In the face of this rapid modernization, executives must be embrace and champion institutional evolution and accept that today’s environment is and will be one of constant transformation. “Leaders should benchmark and understand current technologies, leverage change management principles, and set realistic expectations for adoption,” Whitehurst says.

David Gallegos, senior vice president of consulting services at Change Healthcare, a healthcare consultancy, says the key for healthcare executives is not to focus on one disrupting technology or trend, but to keep an eye on them all. Autonomous vehicles, drones, blockchain, artificial intelligence, precision marketing, robotics, voice recognition, facial recognition, genomics, and others will all potentially have a huge impact on healthcare. But their impact will be multiplied when deployed together.

Consider this scenario: A healthcare organization may need to leverage artificial intelligence to create personalized instructions that are shared securely over a blockchain network. Those instructions will then be used to enable a robot to print a precise biosimilar pharmaceutical based on the unique genomics of a patient. That information will then be used during a virtual office visit where a patient’s and doctor’s identity has been verified by voice and facial recognition. “Leaders today must embrace the possibility of the impossible to envision a new and amazing healthcare system,” Gallegos says.

Fox says executives who don’t understand what’s possible, and who don’t understand technology’s limitations, will not be able to lead effectively. “Solutions will be created that may have worked but don’t because leadership does not understand how to fully use the tools in front of them,” he says. “Building an agile organization, including incorporating technology that can react to the changing landscape, is crucial.”

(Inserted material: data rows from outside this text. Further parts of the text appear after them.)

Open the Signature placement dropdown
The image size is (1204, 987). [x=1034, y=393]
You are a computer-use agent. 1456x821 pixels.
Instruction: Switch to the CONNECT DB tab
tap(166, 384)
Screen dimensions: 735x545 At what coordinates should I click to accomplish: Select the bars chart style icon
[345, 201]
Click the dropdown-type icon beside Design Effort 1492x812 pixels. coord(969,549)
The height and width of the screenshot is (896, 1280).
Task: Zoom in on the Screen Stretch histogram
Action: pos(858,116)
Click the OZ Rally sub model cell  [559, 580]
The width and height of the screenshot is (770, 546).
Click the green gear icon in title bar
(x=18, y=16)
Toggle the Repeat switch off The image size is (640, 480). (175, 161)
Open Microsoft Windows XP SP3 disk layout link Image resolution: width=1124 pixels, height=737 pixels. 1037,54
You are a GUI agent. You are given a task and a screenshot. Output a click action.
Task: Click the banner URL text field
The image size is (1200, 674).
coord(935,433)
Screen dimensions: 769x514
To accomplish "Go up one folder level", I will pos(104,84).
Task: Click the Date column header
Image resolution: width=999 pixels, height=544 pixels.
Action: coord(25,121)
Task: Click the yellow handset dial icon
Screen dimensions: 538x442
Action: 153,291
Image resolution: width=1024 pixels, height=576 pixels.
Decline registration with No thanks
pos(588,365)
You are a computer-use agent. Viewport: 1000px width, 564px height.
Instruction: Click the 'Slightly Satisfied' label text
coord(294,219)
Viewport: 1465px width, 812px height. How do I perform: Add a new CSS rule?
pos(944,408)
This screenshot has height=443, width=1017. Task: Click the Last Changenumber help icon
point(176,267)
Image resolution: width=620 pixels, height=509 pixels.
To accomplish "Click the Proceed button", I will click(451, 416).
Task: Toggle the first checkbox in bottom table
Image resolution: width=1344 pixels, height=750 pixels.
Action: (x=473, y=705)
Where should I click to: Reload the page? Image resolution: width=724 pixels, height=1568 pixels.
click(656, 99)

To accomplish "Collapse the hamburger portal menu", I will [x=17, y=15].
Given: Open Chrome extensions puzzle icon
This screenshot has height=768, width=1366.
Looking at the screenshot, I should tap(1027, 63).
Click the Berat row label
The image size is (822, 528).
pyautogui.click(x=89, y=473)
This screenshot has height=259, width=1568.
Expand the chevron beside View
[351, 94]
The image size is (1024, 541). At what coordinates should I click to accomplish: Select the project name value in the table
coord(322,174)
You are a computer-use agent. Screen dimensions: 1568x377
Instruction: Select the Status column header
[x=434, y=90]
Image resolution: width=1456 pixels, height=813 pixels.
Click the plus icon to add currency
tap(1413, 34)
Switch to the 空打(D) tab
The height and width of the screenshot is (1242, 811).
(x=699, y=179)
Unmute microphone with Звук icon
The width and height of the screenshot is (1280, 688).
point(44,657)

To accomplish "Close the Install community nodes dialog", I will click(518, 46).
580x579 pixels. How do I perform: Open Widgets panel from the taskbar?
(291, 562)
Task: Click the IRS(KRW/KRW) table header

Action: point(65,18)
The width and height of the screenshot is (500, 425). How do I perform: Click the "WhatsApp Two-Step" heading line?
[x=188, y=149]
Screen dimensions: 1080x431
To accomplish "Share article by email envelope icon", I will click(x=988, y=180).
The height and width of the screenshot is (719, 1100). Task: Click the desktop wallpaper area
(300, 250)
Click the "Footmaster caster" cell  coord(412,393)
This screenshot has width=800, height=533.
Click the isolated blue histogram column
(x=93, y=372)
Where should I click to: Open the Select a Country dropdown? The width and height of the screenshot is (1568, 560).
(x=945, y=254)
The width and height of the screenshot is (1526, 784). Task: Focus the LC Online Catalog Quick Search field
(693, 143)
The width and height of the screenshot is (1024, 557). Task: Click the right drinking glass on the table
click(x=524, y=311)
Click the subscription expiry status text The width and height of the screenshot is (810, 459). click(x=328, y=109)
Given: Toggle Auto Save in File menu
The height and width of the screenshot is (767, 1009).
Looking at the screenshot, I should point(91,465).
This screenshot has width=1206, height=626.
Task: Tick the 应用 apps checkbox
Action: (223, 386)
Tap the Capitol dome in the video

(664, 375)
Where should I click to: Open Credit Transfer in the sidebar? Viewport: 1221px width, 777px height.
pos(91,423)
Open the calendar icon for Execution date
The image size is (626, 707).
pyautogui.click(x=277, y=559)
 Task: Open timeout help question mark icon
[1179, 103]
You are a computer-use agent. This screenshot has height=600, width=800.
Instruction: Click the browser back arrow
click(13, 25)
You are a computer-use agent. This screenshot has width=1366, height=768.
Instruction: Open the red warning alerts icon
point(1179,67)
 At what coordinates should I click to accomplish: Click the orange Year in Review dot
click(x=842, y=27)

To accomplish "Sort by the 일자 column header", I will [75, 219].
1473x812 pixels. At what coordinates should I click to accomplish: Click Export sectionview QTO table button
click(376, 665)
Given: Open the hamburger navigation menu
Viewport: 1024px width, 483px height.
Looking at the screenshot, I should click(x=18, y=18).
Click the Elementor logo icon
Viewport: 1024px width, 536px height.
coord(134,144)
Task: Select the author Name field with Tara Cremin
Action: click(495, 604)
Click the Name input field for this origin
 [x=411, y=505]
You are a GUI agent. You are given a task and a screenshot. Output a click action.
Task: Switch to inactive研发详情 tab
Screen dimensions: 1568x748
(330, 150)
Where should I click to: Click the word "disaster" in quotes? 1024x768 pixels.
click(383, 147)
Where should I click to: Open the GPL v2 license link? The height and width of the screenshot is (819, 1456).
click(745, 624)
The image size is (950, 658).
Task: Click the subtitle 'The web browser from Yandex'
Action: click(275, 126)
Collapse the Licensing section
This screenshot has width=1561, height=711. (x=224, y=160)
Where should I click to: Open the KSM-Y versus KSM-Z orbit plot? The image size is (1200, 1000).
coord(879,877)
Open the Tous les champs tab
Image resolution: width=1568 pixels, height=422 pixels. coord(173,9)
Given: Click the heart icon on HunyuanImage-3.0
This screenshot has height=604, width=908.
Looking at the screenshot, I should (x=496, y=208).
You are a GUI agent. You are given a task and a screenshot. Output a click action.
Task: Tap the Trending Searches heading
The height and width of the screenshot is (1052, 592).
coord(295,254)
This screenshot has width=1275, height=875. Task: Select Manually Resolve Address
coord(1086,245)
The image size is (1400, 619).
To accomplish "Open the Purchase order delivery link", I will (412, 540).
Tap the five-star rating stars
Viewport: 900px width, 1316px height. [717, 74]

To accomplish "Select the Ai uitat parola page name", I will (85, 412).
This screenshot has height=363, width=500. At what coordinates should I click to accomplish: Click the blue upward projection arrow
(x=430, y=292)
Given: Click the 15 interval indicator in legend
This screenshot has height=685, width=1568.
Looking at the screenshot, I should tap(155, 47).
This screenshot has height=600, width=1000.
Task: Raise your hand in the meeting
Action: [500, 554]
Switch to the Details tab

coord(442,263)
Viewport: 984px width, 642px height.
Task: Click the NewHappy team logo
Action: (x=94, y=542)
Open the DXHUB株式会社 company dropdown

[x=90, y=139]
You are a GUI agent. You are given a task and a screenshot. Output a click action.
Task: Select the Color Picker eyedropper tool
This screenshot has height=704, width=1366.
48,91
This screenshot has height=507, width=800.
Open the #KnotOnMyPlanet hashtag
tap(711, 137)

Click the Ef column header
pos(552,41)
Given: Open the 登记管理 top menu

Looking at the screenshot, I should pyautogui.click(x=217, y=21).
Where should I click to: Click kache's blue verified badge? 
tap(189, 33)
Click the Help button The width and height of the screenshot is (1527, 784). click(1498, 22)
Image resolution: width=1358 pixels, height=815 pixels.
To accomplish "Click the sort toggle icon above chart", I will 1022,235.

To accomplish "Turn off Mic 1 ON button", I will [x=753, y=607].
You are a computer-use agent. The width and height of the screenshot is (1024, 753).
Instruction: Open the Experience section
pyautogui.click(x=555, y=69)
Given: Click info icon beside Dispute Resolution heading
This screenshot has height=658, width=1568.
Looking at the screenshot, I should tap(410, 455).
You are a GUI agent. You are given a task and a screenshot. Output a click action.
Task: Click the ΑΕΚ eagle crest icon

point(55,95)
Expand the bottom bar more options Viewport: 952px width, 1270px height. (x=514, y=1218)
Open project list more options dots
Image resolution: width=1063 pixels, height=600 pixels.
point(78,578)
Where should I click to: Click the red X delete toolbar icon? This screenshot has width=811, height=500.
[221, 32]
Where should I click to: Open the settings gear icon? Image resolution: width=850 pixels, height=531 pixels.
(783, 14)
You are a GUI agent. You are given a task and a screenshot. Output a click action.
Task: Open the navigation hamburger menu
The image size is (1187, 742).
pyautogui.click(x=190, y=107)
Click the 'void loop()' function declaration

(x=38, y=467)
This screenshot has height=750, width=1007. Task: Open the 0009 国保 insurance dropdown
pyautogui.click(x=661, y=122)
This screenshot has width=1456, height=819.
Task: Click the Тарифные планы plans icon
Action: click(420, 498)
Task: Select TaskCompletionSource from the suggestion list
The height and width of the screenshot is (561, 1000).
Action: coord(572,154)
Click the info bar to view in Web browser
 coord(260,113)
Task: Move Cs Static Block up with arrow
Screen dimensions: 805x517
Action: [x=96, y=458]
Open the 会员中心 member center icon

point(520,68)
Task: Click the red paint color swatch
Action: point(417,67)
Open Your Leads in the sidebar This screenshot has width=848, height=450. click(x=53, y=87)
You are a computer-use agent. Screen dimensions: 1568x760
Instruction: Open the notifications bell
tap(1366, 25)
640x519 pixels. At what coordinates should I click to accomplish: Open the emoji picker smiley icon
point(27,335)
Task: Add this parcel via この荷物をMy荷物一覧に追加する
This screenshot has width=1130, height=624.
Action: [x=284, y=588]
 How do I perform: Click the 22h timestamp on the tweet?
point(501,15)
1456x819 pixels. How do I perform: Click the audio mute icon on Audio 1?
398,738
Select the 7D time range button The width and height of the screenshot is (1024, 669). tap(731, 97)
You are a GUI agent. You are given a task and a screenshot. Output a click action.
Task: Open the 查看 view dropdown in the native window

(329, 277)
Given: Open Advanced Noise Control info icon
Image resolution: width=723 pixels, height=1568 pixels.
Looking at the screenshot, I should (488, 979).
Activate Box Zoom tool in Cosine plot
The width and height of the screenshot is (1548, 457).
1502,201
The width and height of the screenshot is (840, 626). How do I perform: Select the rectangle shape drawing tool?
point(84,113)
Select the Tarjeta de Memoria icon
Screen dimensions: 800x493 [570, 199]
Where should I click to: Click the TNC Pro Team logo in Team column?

  6.  A wide-ranging intellect

“The leaders who provide the greatest value are those who have an interest and understating of the business beyond their own department and an appreciation of how the many components fit together to better serve the plan’s customers and provider partners,” Eder says. “I have observed executives with strong financial expertise successfully take on the challenges of network development and contracting, as well as an internal general counsel who became a successful operational leader.”

Regardless of one’s specific area of expertise, when senior leaders are sitting around the table it is expected today that each person knows a little about finance, law, marketing, employee relations, and information technology, and can recommend ideas on how to improve the member experience and enhance success opportunities, Eder says.

Along these lines, Fox says leaders also need to effectively manage the transition from traditional healthcare business models (i.e., insurer, provider, pharmacy) to new business models that require understanding the entire ecosystem. “Consolidation, mergers, and acquisitions are moving healthcare toward a patient-centered consumer world,” he says. “Traditional health plan leaders who don’t familiarize themselves with issues that were previously in a provider or pharma category, such as real-world evidence or pharmacy benefit management, won’t be able to stay competitive.”

Given the interconnections that now characterize the industry, healthcare leaders must carefully balance clinical and managed care perspectives, says Herrmann. “These new hybrid roles benefit from a combination of skills including a focused learning approach and the ability to effectively listen and consider others’ opinions,” she says. “These executives are achievement oriented and able to execute quickly and accurately. They are diligent enough to grasp important details while able to astutely and efficiently assess different options. These leaders provide structure for their teams and can translate theoretical concepts into corporate initiatives.”

 

Karen Appold is a medical writer in Lehigh Valley, Pennsylvania.